──────── Records for processing
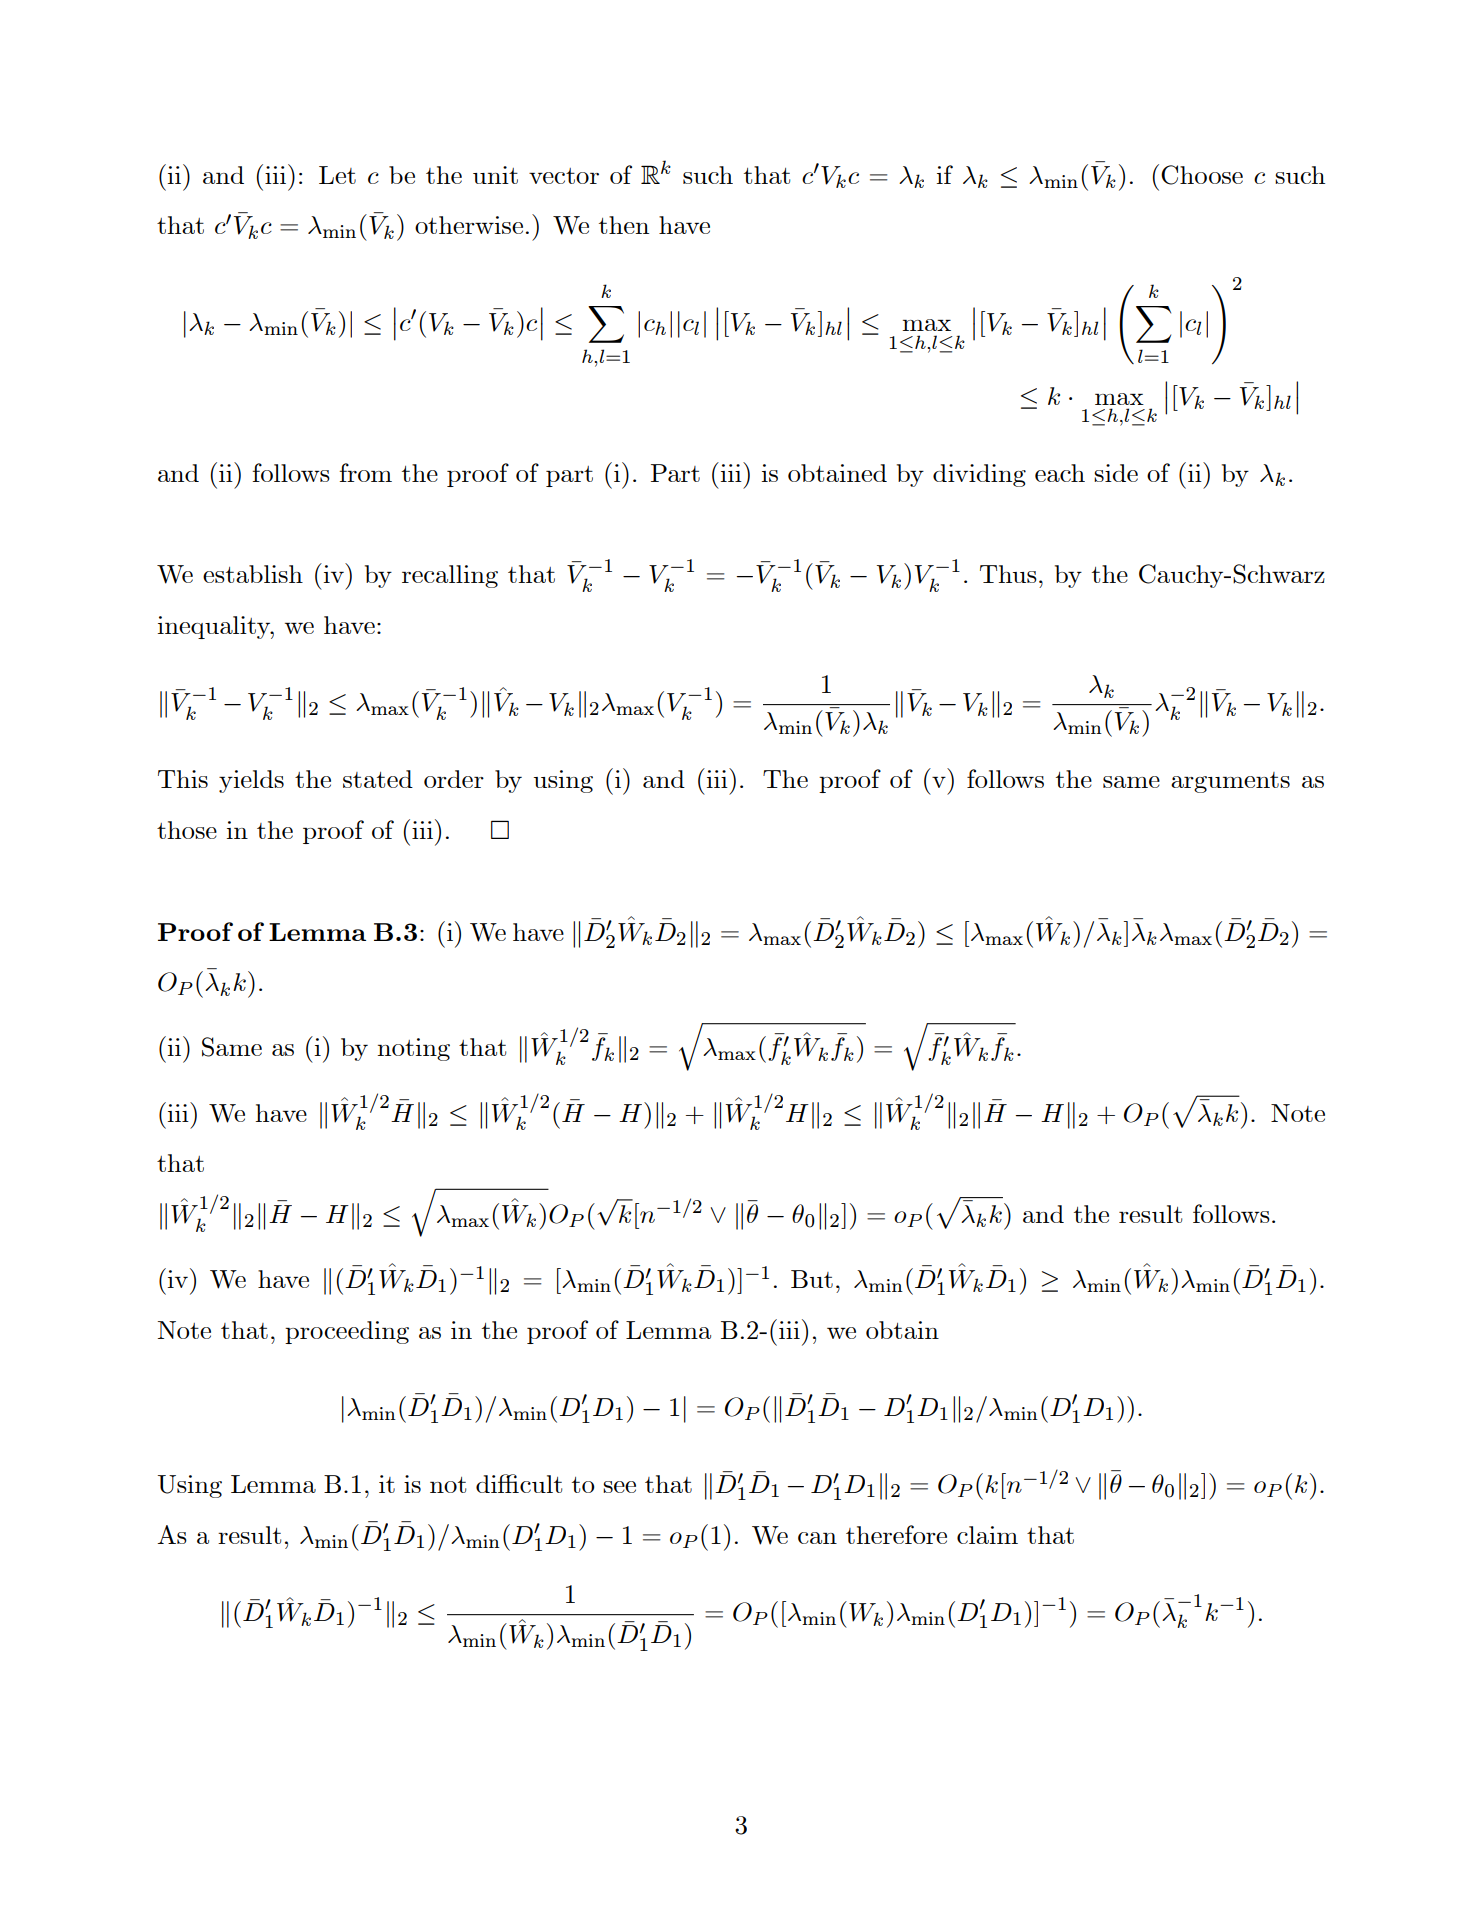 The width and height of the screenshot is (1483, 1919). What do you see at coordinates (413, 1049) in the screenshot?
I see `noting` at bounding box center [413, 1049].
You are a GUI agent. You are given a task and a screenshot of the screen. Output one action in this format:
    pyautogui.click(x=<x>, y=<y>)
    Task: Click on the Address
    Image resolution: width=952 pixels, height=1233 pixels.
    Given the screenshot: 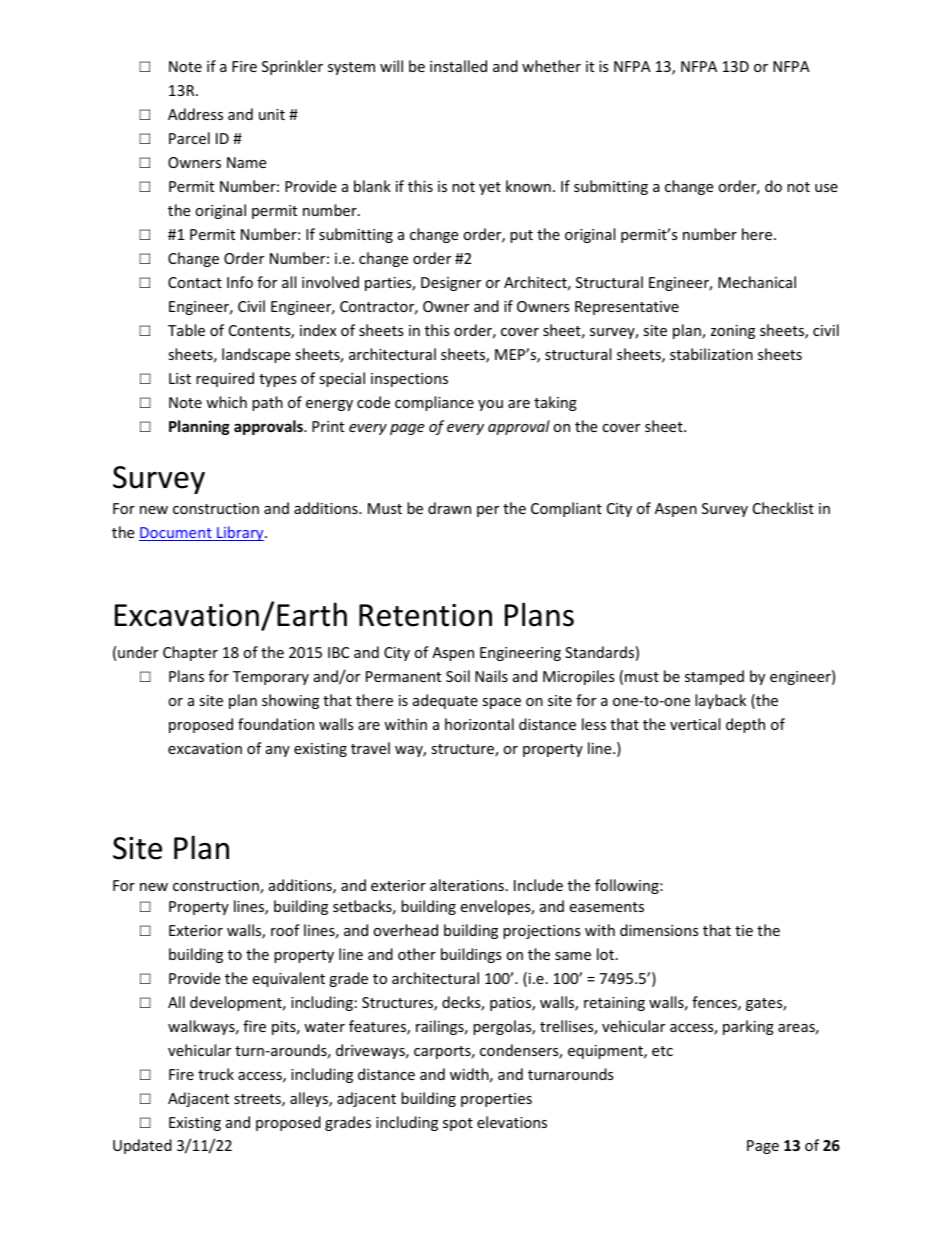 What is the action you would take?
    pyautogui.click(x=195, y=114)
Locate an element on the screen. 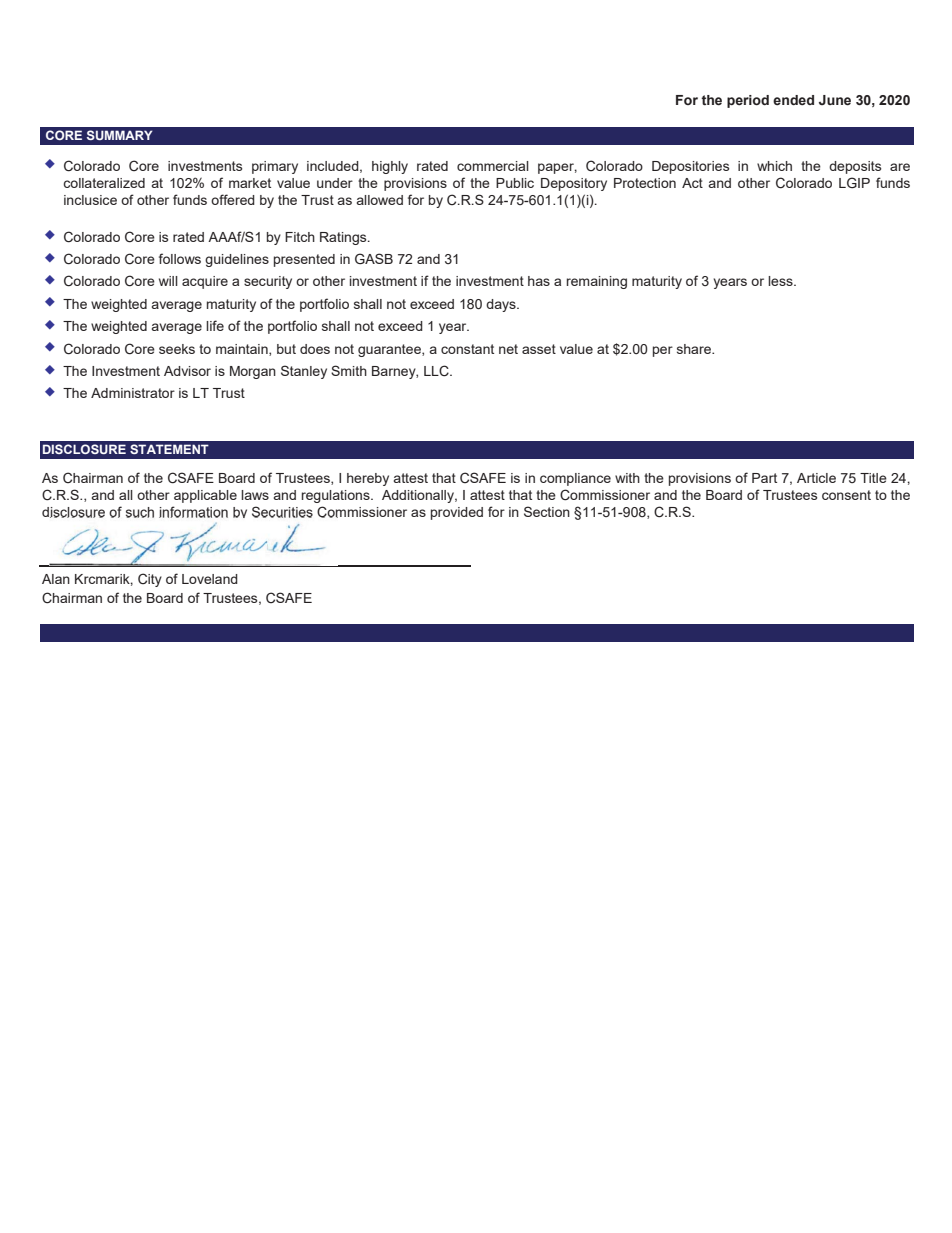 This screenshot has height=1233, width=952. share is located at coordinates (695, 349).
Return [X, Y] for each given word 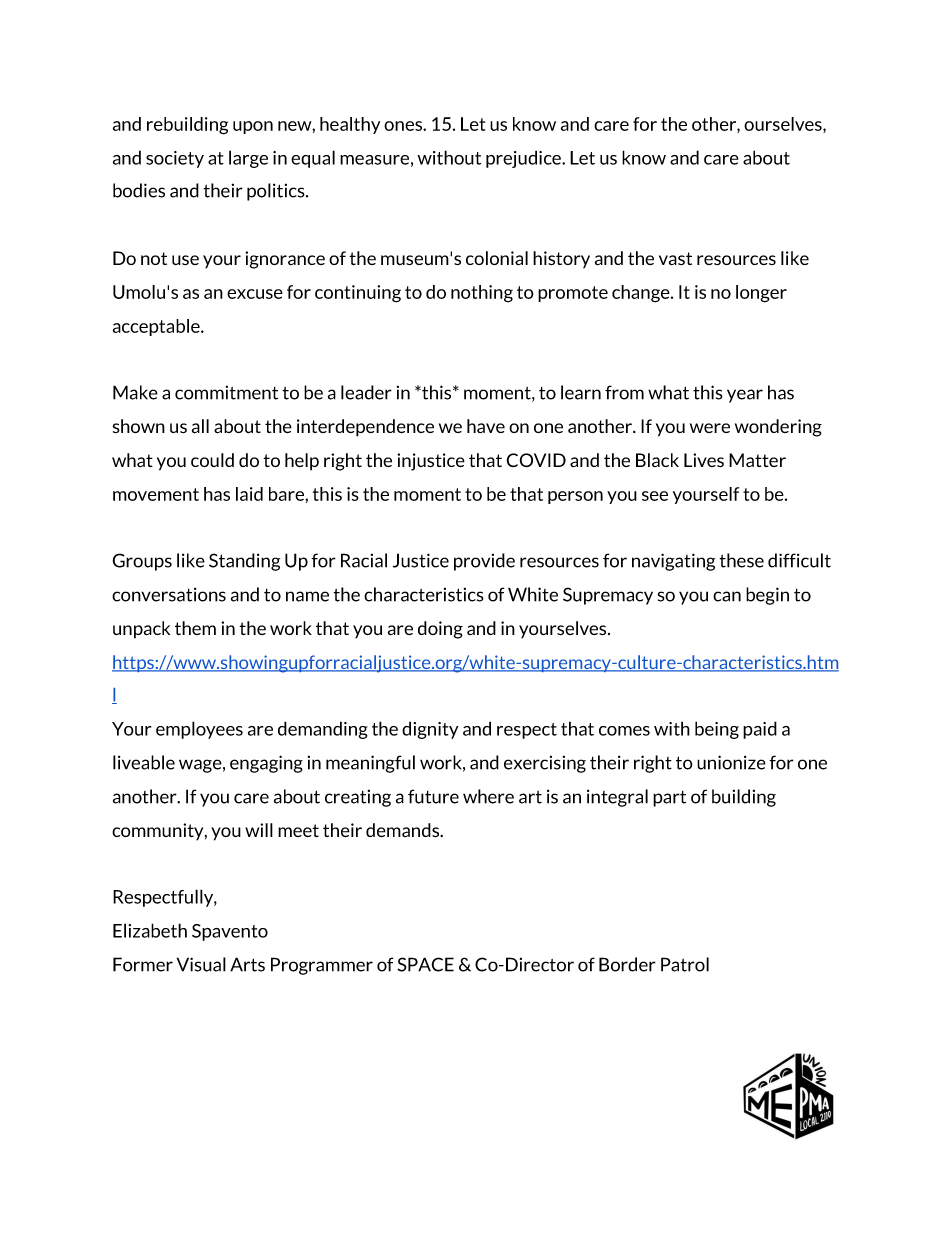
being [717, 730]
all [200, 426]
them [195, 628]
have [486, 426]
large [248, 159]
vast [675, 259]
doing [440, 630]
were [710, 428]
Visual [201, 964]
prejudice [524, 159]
────────────────
# Exercise details:
Convert the entries into a numbered list, starting at the line containing "Return [X, Y] for each given word" and ending at the end of the entries, with any blank lines and all pictures omitted.

# The response:
1. Return [X, Y] for each given word 
2. being [717, 730]
3. all [200, 426]
4. them [195, 628]
5. have [486, 426]
6. large [248, 159]
7. vast [675, 259]
8. doing [440, 630]
9. were [710, 428]
10. Visual [201, 964]
11. prejudice [524, 159]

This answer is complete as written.